▸ How to complete this task: Produce a copy of every line in the records that holds the string "green".

▸ Data for analysis:
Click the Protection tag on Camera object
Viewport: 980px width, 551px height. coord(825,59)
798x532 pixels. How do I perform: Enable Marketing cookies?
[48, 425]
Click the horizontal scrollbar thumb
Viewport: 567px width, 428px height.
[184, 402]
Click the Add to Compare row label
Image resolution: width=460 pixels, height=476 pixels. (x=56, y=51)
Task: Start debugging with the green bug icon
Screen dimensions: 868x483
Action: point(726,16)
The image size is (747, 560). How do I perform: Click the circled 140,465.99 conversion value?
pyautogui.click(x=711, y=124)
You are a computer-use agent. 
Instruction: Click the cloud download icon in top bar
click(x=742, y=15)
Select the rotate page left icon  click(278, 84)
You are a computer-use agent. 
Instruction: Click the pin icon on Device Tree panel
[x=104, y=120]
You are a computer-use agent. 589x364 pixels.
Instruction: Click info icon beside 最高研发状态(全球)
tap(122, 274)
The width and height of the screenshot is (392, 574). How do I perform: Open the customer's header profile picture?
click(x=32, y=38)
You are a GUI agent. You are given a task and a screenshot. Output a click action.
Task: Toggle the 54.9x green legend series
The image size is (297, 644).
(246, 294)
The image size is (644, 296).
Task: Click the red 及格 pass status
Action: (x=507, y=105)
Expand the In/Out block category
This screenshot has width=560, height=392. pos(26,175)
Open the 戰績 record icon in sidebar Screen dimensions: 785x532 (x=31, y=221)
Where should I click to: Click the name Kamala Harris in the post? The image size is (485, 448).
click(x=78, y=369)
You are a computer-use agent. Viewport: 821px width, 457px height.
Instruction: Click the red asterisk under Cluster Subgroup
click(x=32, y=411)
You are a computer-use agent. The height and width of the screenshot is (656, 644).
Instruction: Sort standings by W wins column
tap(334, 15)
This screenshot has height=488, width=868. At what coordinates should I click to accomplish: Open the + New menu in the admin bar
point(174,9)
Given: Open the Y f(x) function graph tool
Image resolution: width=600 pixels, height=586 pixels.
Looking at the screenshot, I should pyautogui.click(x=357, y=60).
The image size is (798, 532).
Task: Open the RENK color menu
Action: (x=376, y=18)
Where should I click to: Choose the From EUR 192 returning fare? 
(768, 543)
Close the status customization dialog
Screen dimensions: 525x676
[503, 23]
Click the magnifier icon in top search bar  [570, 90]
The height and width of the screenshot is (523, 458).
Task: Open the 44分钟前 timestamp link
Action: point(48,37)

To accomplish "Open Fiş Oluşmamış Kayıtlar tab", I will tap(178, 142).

▸ Exercise output:
Task: Start debugging with the green bug icon
Task: Toggle the 54.9x green legend series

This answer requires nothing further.